I installed nccl2.8.3-1+cuda11.0, use command “dpkg -l | grep nccl” can see the libnccl2 and libnccl-dev information. enter image description here
And I also tested the nccl with the following steps:
- git clone https://github.com/NVIDIA/nccl-tests.git
- cd nccl-test
- make MPI=1 MPI_HOME=/path/to/mpi CUDA_HOME=/path/to/cuda NCCL_HOME=/path/to/nccl
- ./build/all_reduce_perf -b 8 -e 128M -f 2 -g 6
- mpirun -np 6 ./build/all_reduce_perf -b 8 -e 128M -f 2 -g 1
Everything is OK! enter image description here enter image description here
I also followed the instructions in https://github.com//issues/1171 and confirmed there are sm_61 sections in the NCCL library (the compute capability of NVIDIA GeForce GTX 1080 Ti GPU is 6.1) enter image description here
I also reinstalled horovod 0.25.0 with HOROVOD_GPU_ALLREDUCE=NCCL HOROVOD_CUDA_HOME=/usr/local/cuda-11.0 HOROVOD_NCCL_HOME=/usr/local/cuda-11.0 pip install --no-cache-dir horovod, but it still give the same error.
What's wrong?

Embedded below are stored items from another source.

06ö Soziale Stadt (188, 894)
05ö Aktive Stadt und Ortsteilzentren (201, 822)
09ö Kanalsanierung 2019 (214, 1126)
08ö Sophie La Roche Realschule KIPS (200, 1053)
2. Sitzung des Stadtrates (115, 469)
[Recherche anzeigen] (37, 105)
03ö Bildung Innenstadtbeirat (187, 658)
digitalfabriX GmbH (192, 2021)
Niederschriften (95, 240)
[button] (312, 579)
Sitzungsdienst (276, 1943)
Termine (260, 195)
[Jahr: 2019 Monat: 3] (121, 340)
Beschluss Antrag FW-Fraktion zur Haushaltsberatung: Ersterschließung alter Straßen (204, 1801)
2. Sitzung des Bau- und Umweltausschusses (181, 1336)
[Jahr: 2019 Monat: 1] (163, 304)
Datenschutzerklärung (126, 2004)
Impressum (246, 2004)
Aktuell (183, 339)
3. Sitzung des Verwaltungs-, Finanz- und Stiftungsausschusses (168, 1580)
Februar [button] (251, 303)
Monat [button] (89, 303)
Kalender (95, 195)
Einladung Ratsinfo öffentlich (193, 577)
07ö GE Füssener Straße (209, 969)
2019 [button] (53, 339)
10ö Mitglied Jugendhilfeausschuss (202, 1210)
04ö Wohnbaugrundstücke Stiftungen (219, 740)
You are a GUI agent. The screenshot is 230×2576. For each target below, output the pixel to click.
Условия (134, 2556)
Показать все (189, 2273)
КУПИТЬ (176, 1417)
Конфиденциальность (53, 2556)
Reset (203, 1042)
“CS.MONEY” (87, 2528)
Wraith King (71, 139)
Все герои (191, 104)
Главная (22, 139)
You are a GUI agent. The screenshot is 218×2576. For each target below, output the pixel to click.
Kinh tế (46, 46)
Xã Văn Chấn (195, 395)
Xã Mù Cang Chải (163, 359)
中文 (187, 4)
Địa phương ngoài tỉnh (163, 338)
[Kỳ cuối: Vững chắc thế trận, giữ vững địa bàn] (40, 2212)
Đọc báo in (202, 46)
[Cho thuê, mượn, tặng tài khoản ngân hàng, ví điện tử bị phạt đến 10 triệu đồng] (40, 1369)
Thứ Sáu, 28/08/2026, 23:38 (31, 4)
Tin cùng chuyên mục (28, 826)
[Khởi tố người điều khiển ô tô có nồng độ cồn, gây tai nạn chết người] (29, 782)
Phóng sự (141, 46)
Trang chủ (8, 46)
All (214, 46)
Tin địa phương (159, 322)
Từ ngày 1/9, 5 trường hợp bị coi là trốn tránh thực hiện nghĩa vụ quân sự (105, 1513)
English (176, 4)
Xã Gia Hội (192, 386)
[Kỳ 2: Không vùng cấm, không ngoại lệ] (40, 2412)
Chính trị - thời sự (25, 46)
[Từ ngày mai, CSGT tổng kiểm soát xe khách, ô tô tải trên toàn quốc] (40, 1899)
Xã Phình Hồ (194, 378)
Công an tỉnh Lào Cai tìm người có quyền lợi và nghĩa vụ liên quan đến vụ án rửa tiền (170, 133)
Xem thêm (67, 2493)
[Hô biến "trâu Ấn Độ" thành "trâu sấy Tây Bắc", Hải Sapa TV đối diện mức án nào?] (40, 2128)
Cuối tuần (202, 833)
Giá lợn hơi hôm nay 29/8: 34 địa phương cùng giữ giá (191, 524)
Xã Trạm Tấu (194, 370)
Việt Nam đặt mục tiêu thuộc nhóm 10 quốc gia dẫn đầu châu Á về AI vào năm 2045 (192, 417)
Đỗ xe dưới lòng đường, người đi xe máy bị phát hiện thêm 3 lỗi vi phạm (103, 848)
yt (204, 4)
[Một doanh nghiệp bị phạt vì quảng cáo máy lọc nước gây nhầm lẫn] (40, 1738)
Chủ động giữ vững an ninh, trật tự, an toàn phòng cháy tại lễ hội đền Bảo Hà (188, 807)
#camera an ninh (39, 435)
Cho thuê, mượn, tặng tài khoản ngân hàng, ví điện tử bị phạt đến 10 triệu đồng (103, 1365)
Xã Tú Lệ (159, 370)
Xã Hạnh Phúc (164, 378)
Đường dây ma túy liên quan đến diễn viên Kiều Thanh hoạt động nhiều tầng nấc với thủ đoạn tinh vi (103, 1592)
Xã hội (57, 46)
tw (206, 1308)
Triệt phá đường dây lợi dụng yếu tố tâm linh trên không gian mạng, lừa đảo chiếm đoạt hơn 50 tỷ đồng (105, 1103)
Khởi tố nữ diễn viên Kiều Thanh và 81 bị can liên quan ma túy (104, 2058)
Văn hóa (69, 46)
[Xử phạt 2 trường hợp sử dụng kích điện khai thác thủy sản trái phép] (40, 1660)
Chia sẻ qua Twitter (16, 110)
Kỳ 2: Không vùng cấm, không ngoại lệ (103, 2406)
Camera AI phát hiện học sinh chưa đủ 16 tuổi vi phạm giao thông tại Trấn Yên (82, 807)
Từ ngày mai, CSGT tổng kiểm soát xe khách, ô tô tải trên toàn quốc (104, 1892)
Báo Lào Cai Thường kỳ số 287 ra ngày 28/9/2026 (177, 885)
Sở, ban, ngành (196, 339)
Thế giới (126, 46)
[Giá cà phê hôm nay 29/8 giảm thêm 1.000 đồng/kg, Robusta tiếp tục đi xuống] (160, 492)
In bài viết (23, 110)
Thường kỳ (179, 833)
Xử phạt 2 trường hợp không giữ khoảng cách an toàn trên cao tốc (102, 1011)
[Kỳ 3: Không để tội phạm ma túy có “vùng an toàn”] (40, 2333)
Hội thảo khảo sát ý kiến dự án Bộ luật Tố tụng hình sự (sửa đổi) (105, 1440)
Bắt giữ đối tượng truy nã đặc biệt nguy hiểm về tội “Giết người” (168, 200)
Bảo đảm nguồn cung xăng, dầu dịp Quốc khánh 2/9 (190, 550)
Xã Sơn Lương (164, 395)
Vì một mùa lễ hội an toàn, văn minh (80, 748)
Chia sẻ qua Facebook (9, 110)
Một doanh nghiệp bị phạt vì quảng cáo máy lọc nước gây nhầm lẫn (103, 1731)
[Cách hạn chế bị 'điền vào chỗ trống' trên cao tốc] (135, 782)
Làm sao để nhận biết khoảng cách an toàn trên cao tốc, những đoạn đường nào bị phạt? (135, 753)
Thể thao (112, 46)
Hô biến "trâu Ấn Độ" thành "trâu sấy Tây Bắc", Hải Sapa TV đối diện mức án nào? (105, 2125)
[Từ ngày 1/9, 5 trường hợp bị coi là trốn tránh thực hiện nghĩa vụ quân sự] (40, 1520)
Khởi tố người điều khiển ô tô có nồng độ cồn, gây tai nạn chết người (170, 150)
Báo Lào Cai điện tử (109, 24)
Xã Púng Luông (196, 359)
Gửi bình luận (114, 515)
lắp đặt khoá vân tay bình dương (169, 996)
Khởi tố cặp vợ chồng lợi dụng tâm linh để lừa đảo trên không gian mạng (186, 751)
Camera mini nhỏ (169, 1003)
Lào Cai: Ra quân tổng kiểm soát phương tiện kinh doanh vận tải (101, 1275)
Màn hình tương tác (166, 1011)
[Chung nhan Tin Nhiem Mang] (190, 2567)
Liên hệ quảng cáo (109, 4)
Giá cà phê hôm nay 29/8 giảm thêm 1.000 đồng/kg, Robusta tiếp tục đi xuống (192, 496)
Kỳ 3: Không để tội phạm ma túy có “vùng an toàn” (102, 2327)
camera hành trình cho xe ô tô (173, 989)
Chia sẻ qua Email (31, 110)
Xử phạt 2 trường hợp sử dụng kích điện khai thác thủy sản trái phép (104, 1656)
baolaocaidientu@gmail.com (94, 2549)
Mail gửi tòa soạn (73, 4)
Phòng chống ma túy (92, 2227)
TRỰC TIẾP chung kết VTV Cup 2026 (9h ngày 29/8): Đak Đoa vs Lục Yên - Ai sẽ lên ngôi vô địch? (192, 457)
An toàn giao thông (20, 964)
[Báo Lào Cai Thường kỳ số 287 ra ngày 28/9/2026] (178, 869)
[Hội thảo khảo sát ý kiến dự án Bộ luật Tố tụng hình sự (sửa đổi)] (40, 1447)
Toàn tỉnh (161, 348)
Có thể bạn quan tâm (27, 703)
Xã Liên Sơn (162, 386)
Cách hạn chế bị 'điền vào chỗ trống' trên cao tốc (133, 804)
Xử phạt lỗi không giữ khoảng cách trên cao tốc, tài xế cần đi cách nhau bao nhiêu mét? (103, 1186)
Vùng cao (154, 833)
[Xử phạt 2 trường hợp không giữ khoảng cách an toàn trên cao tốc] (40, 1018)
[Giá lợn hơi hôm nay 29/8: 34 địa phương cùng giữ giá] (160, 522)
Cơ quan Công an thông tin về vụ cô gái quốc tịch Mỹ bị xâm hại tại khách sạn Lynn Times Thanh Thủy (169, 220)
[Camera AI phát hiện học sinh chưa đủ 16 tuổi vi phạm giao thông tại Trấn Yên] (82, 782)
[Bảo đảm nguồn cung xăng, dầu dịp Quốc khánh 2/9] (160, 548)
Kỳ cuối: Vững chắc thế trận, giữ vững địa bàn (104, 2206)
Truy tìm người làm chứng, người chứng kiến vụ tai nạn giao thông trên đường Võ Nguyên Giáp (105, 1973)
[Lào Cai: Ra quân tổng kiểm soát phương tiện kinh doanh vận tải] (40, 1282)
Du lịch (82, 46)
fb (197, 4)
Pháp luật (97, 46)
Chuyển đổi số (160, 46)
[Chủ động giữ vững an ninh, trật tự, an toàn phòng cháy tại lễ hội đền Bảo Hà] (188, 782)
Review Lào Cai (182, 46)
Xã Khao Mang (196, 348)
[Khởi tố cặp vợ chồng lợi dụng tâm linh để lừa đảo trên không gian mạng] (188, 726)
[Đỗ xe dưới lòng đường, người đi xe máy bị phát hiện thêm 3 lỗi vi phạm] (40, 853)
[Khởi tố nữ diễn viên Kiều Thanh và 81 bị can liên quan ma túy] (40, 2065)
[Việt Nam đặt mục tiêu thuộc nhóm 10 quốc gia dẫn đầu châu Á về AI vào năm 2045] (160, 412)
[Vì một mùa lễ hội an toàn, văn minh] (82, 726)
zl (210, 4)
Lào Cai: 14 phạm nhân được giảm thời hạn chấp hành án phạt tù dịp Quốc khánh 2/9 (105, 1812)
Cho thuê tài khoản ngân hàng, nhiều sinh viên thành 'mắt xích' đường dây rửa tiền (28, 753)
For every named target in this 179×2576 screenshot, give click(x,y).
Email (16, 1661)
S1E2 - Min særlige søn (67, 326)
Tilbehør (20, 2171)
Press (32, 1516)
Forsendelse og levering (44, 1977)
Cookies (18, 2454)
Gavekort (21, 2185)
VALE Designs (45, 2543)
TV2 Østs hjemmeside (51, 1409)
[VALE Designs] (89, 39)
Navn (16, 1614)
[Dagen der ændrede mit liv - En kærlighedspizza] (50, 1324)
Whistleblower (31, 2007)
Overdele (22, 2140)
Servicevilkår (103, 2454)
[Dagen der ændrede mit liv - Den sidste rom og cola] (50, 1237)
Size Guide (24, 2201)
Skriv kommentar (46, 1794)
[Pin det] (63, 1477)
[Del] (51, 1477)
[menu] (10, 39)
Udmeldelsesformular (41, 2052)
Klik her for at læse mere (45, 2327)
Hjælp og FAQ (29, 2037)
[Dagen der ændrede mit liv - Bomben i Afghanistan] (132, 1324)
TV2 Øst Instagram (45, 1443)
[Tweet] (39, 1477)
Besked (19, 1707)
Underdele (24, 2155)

Anyone can give me some help? Many thanks. By the way, I installed nccl2.8.3+cuda11.0, but why the NCCL_DEBUG give NCCL version 2.8.3+cuda10.0 info? Although I have CUDA10.0 and CUDA11.0 on my machine, but I did't install this nccl version and can not find nccl in CUDA10.0 dir.